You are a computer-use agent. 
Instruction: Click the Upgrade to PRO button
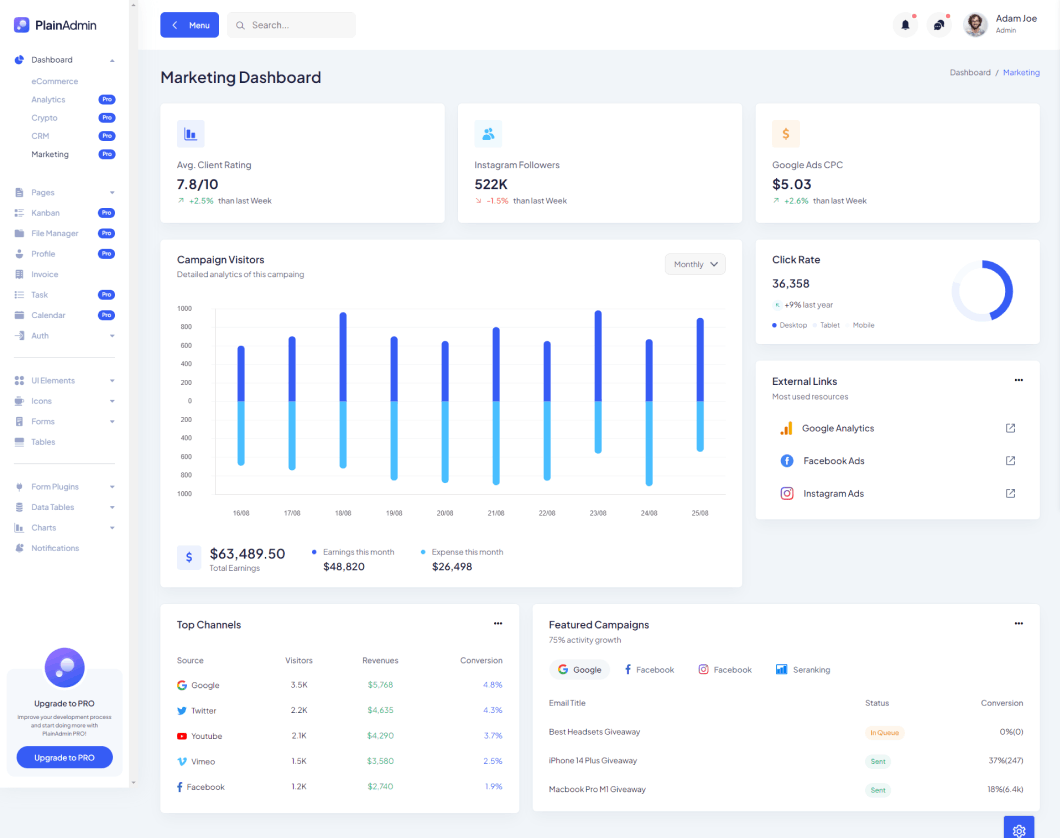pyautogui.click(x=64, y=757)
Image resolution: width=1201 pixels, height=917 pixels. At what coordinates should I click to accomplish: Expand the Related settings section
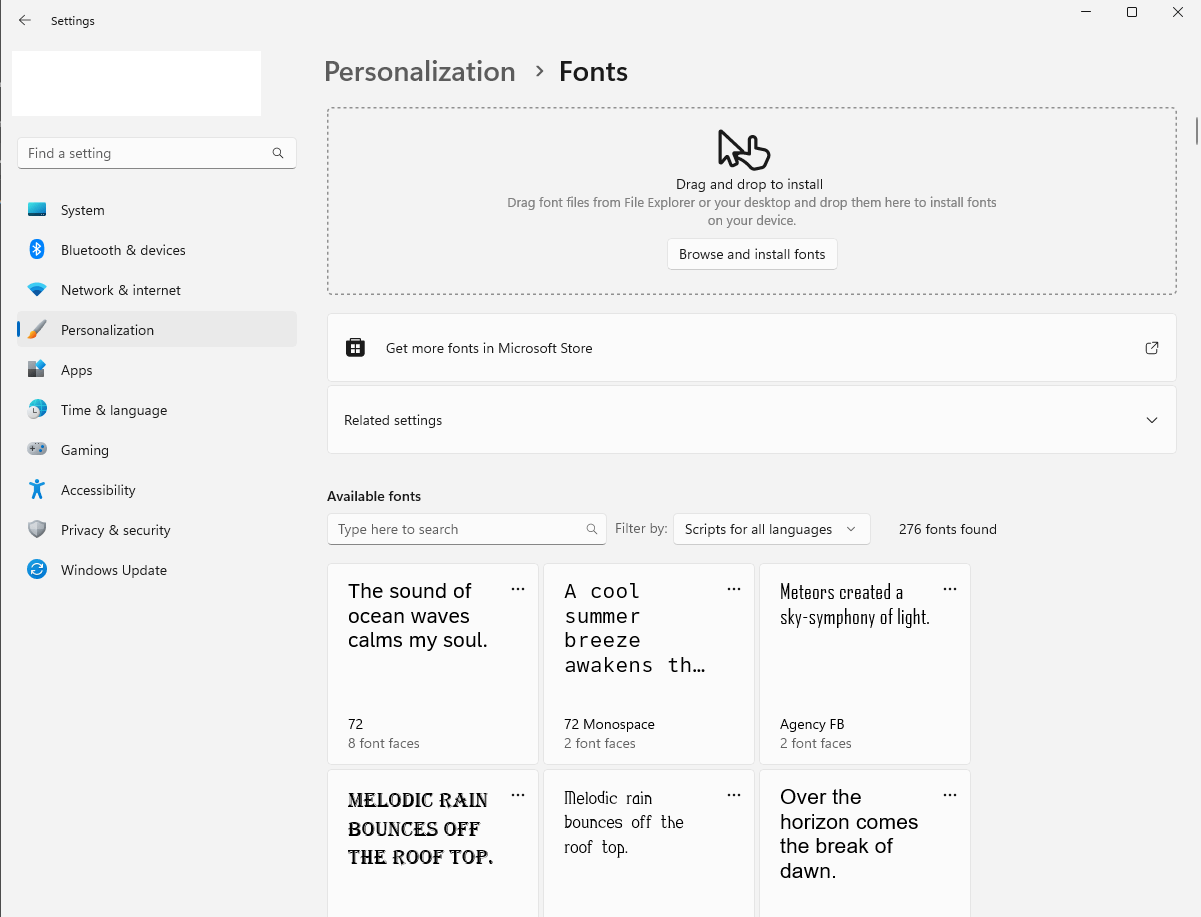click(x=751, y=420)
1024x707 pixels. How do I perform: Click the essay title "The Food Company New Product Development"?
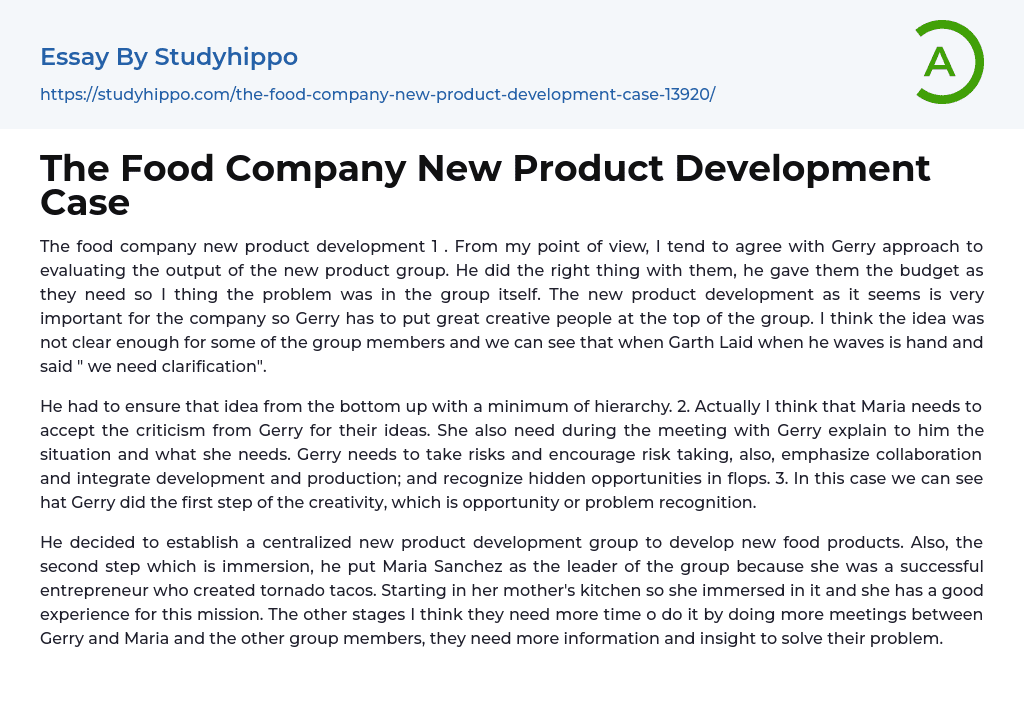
==
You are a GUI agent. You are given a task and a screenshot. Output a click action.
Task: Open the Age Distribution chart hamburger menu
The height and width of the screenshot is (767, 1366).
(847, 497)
* * *
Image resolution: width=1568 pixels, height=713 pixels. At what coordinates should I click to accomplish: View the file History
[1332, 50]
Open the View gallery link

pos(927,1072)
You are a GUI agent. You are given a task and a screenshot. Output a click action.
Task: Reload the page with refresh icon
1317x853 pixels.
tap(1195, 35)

YOUR ASSIGNMENT
Everything above from the line that has "Instruction: Click the Upgrade to PRO button" down to the line that has "1024x707 pixels. How" should be output exactly, with both of those lines included. Leave the pictures behind.

THE COMPLETED TASK
Instruction: Click the Upgrade to PRO button
pyautogui.click(x=64, y=757)
Image resolution: width=1201 pixels, height=917 pixels. At what coordinates should I click to accomplish: Expand the Related settings section
click(x=751, y=420)
1024x707 pixels. How do I perform: Click the essay title "The Food Company New Product Development"?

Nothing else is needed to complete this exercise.